Group bias has been the focus of most fairness research for the practical reason that companies want to avoid running afoul of anti-discrimination laws. But individual bias is gaining more attention.

At NeurIPS last year, Yurochkin proposed a post-processing tool for ensuring that individuals who look similar on paper are treated similarly. The tool maps how closely individuals relate on attributes like education or years of experience. It then modifies the algorithm’s decision if similar-looking individuals are treated unequally.

An earlier tool that Yurochkin developed, called SenSei, is more comprehensive but requires the model’s top layer to be retrained. The post-processing technique, by contrast, surgically removes bias at run-time. “It’s not as thorough, but it’s a quick way to improve fairness,” he said.

The method recently proved itself in the wild, after someone on Twitter alerted the world to an AI gone awry: a classifier that panned movies based on where they were filmed. To Yurochkin, it seemed like an easy fix. In five minutes, with a few lines of code, he had the sentiment classifier rating movies regardless of geographic origin.
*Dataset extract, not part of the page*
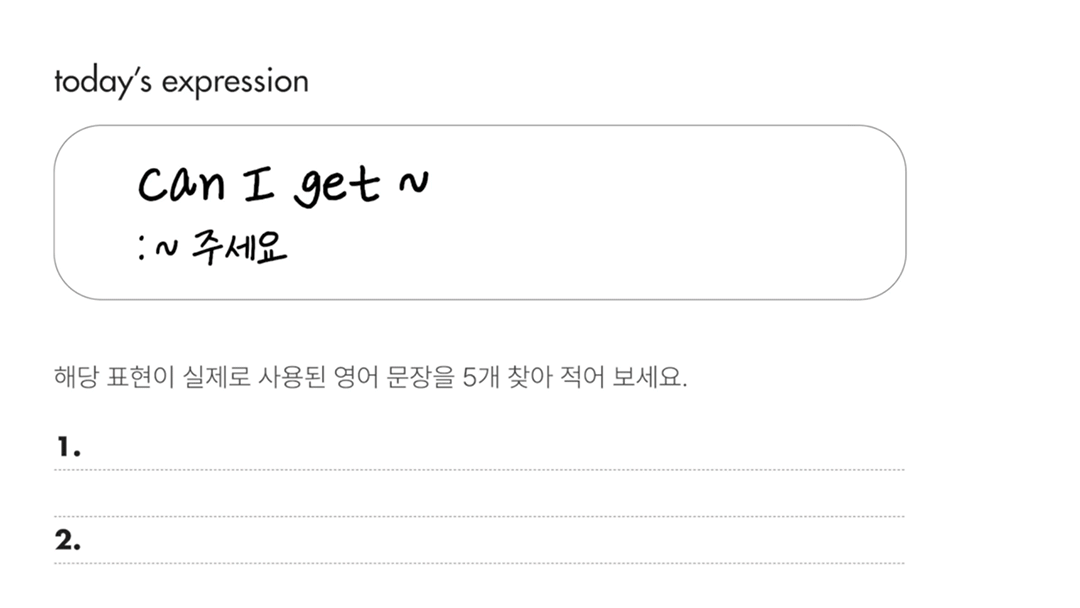Click the dotted line directly under "1."
1080x608 pixels.
coord(480,469)
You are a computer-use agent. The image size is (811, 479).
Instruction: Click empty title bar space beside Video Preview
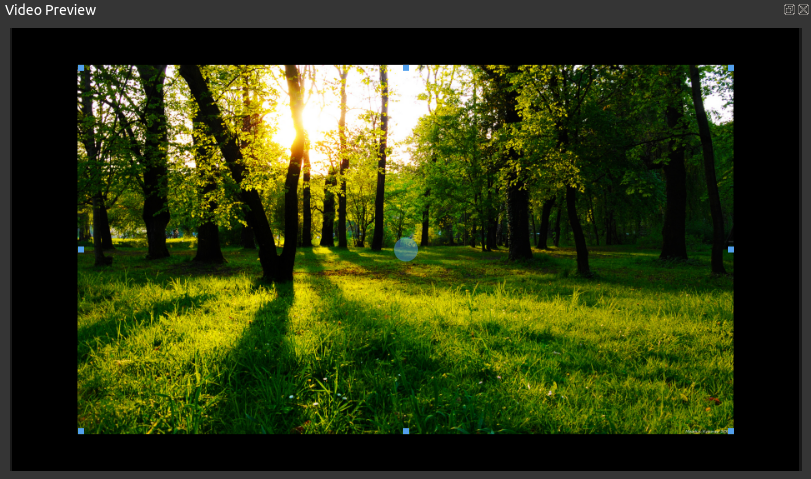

That example is now woven into his AI fairness tutorial, and in the past year, he has shifted his focus from developing new bias mitigation algorithms to marketing what’s already there. His audience: data scientists and software developers who may not realize that these solutions exist.

“A lot of what you read in the media is how everything doesn’t work,” he said. “But we have tools to fix, or at least mitigate, bias. We just need to let people know they’re here and how to use them.”